- Action item A: Substitute "few quarters" for "couple of months" in the part of the passage about abandoning the Slint migration that opens with the words containing "Migrating over to" and closes with "more after that.", and give that part again with the change made.
- Action item B: Proceed with the passage about abandoning the Slint migration, continuing it from the point where it stops.

- Supplied text:

__________________________________________________

Some guy in Nebraska saving us all

Migrating over to the Slint framework also required completely re-writing the document rendering pipeline. That's rewriting our most important piece of technology to date. We could get there in a couple of months, but we'd likely still be finding bugs for many more after that.

Meanwhile the world is moving on, and fast. How long until even lawyers have abandoned WYSIWYG workflows?

Moving GUI frameworks in the hayday of 2026 might be just the type of unforced error that Joel Spolsky talks about in Things You Should Never Do, Part I. Were we going to be giving up battle-tested code for theoretical organizational gains at just the moment that our industry is taking off?

We pulled the plug after four solid weeks of work. We were 45% of the way to complete.

Instead, we've opted for two solutions.

First, we limit our dependency surface area and patch around the issues we see until we have resources to eliminate the dependency.

In the case of the macOS delegation issue, that patch looks something like this:

const SKIP_DELEGATION_ENV_VAR: &str = "TRITIUM_SKIP_DELEGATION";

...

objc2::declare_class!(

...

    unsafe impl NSApplicationDelegate for AppDelegate {
        #[method(application:openFiles:)]
        fn application_open_files(
            &self,
            _app: &objc2_app_kit::NSApplication,
            filenames: &objc2_foundation::NSArray<objc2_foundation::NSString>,
        ) {
            log::debug!("Launcher: Received openFiles delegation");
            let items: Vec<String> = (0..filenames.count())
                .map(|i| unsafe { filenames.objectAtIndex(i) }.to_string())
                .map(strip_file_protocol)
                .collect();

            launch_tritium(&items);
            std::process::exit(0);
        }
    }
);

...

fn launch_tritium(args: &[String]) {
    let tritium_path = stdx::fs::install_dir().join("tritium");
    match std::process::Command::new(&tritium_path)
        .args(args)
        .env(SKIP_DELEGATION_ENV_VAR, "1")
        .spawn()
    {
        Ok(_) => {
            log::debug!("Launcher: Spawned tritium with args: {args:?}");
        },
        Err(e) => {
            log::debug!("Launcher: Failed to spawn tritium at {tritium_path:?}: {e}");
        },
    }
}

/// Must be called at the start of main(), before any other initialization.
pub fn check_for_delegation() {
    if std::env::var(SKIP_DELEGATION_ENV_VAR).is_ok() {
        return;
    }

...
    let Some(mtm) = objc2_foundation::MainThreadMarker::new() else {
        return;
    };

    let app = objc2_app_kit::NSApplication::sharedApplication(mtm);

...

__________________________________________________

Pixel coordinate grounding data:

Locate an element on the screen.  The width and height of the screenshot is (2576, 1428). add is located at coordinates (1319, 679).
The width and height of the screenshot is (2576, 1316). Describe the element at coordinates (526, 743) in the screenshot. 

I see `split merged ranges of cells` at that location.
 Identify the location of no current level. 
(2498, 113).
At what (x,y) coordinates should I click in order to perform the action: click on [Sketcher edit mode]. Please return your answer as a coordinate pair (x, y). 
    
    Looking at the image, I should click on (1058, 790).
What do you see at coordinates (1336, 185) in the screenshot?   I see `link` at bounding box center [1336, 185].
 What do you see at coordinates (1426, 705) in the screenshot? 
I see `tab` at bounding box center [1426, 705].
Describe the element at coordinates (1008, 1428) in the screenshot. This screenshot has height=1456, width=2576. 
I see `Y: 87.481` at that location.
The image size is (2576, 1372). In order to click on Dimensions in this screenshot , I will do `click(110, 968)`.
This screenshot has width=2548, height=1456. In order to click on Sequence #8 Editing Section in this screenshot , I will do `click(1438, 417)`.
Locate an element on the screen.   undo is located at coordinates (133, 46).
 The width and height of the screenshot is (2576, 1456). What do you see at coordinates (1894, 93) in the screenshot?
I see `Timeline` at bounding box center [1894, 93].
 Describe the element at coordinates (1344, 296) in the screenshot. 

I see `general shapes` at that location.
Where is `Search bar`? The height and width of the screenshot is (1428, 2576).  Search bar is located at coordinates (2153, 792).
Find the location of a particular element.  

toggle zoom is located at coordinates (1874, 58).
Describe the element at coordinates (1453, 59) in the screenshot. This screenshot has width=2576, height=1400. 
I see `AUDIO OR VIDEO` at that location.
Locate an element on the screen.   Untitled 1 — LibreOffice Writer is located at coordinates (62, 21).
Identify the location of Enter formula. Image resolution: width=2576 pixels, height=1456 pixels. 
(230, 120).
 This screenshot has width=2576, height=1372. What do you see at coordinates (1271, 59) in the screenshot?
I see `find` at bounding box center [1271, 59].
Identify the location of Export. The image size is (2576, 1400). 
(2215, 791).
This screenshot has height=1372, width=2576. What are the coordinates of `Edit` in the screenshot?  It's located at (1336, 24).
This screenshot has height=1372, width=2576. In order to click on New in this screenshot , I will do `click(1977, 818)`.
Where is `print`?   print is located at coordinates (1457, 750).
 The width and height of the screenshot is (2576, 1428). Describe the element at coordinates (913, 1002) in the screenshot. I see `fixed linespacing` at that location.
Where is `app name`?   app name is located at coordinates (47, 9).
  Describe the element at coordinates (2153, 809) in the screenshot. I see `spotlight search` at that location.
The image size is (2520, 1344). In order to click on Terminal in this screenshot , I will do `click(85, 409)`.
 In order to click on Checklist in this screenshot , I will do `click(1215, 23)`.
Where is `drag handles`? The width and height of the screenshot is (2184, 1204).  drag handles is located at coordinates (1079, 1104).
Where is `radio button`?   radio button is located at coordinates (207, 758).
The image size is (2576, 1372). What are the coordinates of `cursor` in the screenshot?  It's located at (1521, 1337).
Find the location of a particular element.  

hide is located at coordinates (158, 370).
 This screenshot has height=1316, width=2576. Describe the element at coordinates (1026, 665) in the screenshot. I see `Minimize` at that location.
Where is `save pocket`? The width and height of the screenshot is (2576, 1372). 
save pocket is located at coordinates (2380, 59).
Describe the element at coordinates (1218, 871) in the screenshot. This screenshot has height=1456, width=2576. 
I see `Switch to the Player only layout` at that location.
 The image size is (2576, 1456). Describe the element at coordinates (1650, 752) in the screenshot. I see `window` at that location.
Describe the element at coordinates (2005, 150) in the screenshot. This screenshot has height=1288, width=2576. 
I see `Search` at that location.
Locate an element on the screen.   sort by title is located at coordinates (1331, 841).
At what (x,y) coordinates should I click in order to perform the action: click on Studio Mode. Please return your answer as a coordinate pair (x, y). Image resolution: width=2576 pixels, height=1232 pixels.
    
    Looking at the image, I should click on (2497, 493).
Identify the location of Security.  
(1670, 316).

__________________________________________________

- Task response A:
Migrating over to the Slint framework also required completely re-writing the document rendering pipeline. That's rewriting our most important piece of technology to date. We could get there in a few quarters, but we'd likely still be finding bugs for many more after that.

- Task response B:
    let delegate = AppDelegate::new(mtm);
    app.setDelegate(Some(objc2::runtime::ProtocolObject::from_ref(&*delegate)));
...
    unsafe {
        app.run();
    }

    // NSApplication.run() corrupts singleton for winit; must spawn fresh child.
    log::debug!("Launcher: Spawning child process for clean winit startup");
    launch_tritium(&[]);
    std::process::exit(0);
}

We solve by checking for the delegation in main before winit gets involved, then forking into either a clean launch or a launch with the command line arguments expected by Tritium.

Second, we embrace the need for separation of concerns and (over time) refactor our egui code into a thin client interacting with an off-thread Server which coordinates the global state.

In short, we build.


  1. We ignore for these purposes Zed's GPUI which the Zed team has transparently, and understandably abandoned as an open source endeavour. Floem is another good candidate that the Tritium team did not consider but suffers from the same issue discussed herein.
  2. No doubt this simplicity has played a significant role in egui's adoption on the desktop.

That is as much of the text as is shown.